__Problem requirements__
Where in the records does the word "agent" occur? Copy each line in which it does.

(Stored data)
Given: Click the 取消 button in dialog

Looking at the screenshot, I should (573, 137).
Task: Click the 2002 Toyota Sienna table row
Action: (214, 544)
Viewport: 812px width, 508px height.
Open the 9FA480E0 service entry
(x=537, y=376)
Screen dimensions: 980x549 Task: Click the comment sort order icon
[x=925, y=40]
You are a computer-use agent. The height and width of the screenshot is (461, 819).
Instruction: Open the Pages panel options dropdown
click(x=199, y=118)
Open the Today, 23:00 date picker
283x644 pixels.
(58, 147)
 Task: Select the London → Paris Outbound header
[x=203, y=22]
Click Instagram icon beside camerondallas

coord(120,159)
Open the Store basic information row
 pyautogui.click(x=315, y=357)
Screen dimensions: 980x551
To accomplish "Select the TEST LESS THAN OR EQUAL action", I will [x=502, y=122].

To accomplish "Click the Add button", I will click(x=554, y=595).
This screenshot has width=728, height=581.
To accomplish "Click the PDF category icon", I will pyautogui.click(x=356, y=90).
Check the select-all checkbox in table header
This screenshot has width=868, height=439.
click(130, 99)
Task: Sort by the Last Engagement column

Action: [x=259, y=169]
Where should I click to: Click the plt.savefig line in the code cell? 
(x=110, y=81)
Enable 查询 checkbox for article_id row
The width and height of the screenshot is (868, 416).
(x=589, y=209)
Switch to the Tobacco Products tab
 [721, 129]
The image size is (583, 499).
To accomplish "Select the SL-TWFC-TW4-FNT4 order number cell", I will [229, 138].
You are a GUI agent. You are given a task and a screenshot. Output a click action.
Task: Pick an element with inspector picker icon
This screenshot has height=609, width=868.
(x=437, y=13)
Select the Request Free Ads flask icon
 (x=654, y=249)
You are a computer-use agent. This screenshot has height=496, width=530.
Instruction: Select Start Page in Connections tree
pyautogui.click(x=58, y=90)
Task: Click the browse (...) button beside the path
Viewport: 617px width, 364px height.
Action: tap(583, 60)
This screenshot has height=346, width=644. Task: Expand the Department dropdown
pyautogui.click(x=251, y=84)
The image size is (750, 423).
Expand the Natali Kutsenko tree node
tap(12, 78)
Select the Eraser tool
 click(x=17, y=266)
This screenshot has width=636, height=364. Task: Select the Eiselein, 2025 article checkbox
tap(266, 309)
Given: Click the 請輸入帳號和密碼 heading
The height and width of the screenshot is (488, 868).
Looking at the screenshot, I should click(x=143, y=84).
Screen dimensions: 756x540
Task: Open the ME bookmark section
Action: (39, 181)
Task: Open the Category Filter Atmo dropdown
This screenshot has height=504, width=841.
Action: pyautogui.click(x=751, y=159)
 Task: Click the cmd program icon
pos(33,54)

__Output of the exercise__
You are a computer-use agent. The height and width of the screenshot is (461, 819).
You are a GUI agent. You are given a task and a screenshot. Output a click action.
You are a computer-use agent. This screenshot has height=496, width=530.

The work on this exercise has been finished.